Gérard Bensoussan dans son livre éthique et politique, explique qu’une loi qui serait applicable d’emblée par l’individu ne serait pas viable pour l’homme. Cette loi ne serait pas une éthique, cela serait uniquement un code pénal. Ce qui est vraiment attrayant dans la loi, pour l’individu, c’est le fait qu’il sait qu’il ne peut pas l’accomplir de manière parfaite dans un premier temps.

Par contre, lorsqu’une loi est applicable de prime abord, l’homme se sent enfermé par elle, puisque son comportement est déjà déterminé et défini de manière inaltérable. Pour que l’homme aime D et la torah, il fallait montrer que D admettait la non perfectibilité de l’homme, qu’il savait que l’homme avait besoin d’idoles, il fallait que l’homme soit conscient qu’il n’arriverait jamais à accomplir la torah parfaitement. Ce n’est que lorsque l’homme sait que D accepte ses défauts, que l’homme peut être capable de tout donner à D de manière gratuite.

(Le même raisonnement est vrai dans les rapports à l’autre, ce n’est que lorsque l’homme sait qu’on lui permet tout, qu’il peut être capable de se sacrifier et d’aimer.)

Si on reprend le passage du ligotage d’Isaac, on comprend que si Avraham a voulu tuer Isaac et qu’Isaac a été prêt à se sacrifier lui même, ce n’était que parce qu’il savait que D ne demandait pas vraiment de le faire. Puisque Avraham et Isaac étaient libres de ne pas faire le sacrifice, ils étaient capables tout donner à D de bon cœur.

Ainsi, lorsque le talmud dit que l’homme qui amène un sacrifice au temple doit considérer qu’il s’amène lui même en sacrifice, ce n’est pas un simulacre.

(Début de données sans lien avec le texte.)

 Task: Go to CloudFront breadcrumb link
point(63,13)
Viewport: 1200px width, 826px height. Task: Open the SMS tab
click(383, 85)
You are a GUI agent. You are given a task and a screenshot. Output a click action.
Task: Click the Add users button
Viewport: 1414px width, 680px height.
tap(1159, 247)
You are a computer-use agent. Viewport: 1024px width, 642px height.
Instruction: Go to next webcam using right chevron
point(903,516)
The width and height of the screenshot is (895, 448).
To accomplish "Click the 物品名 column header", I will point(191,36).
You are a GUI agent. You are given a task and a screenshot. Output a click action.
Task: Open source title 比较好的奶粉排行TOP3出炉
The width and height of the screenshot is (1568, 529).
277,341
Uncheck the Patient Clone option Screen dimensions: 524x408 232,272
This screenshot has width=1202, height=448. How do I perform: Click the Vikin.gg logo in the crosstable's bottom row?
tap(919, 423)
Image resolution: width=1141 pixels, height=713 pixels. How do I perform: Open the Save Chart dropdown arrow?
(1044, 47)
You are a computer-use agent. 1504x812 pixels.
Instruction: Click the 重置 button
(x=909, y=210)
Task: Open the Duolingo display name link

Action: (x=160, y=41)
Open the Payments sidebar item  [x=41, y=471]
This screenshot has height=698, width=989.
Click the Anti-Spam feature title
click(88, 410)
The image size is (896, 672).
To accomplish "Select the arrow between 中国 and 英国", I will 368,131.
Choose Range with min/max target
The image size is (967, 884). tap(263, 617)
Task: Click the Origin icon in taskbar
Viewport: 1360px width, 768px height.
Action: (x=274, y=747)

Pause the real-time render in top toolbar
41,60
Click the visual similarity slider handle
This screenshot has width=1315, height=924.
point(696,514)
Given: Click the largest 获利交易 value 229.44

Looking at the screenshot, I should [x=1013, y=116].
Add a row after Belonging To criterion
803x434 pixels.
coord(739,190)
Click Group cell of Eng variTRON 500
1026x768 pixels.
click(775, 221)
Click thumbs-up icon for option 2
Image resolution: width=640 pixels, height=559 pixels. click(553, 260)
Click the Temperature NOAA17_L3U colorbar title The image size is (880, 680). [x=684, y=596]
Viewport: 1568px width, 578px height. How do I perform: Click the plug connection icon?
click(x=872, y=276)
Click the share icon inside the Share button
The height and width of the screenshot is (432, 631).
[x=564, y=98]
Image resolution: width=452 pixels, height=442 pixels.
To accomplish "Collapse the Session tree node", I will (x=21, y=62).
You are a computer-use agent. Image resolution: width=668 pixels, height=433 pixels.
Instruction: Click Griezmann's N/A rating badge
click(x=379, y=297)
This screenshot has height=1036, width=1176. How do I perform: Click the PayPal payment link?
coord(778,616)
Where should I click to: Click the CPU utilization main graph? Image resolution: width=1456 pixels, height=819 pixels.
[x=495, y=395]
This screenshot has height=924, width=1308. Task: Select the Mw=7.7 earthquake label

C’est par ce que D est prêt à se satisfaire du don d’un animal, bien que l’homme lui doive tout, et que D ne demande rien d’autre de l’homme que ce petit don, c’est par cette prise de conscience que l’homme devient capable de faire un acte gratuit par amour pour D, et de tout lui donner.

D n’avait pas besoin du temple, mais l’homme avait besoin de représenter son rapport à D, pour pouvoir être capable de se donner gratuitement à D, et faire résider D en lui.

8- Vengeance et pardon

On comprend donc que le mishkan est le lieu du pardon, puisque dans la construction même du mishkan D accepte la faiblesse de l’homme comme une donnée inaltérable. Dans la Haggadah de Pessah nous finissons le passage de Dayenou en disant “et il nous a construit le temple pour pardonner nos fautes”, on voit bien que le but principal du temple c’est le pardon. Pourtant dans le même temps, le mishkan est lié à la vengeance, et à l’amour de la justice transcendante. Ceci s’explique par le fait que l’on ne peut aimer la justice et le désintéressement que si on accepte le pardon et la faillibilité de l’homme d’abord. On ne peut pas envisager le plaisir de la vengeance, et l’amour de la justice sans envisager le pardon d’abord. Mais le pardon doit avoir pour but de motiver l’amour de la justice. C’est ce qui explique que la torah d’Israël peut magnifier la vengeance tout en glorifiant le pardon. Si quelqu’un ne croit pas à la vengeance, cela prouve qu’il ne croit pas au pardon ou à la grâce.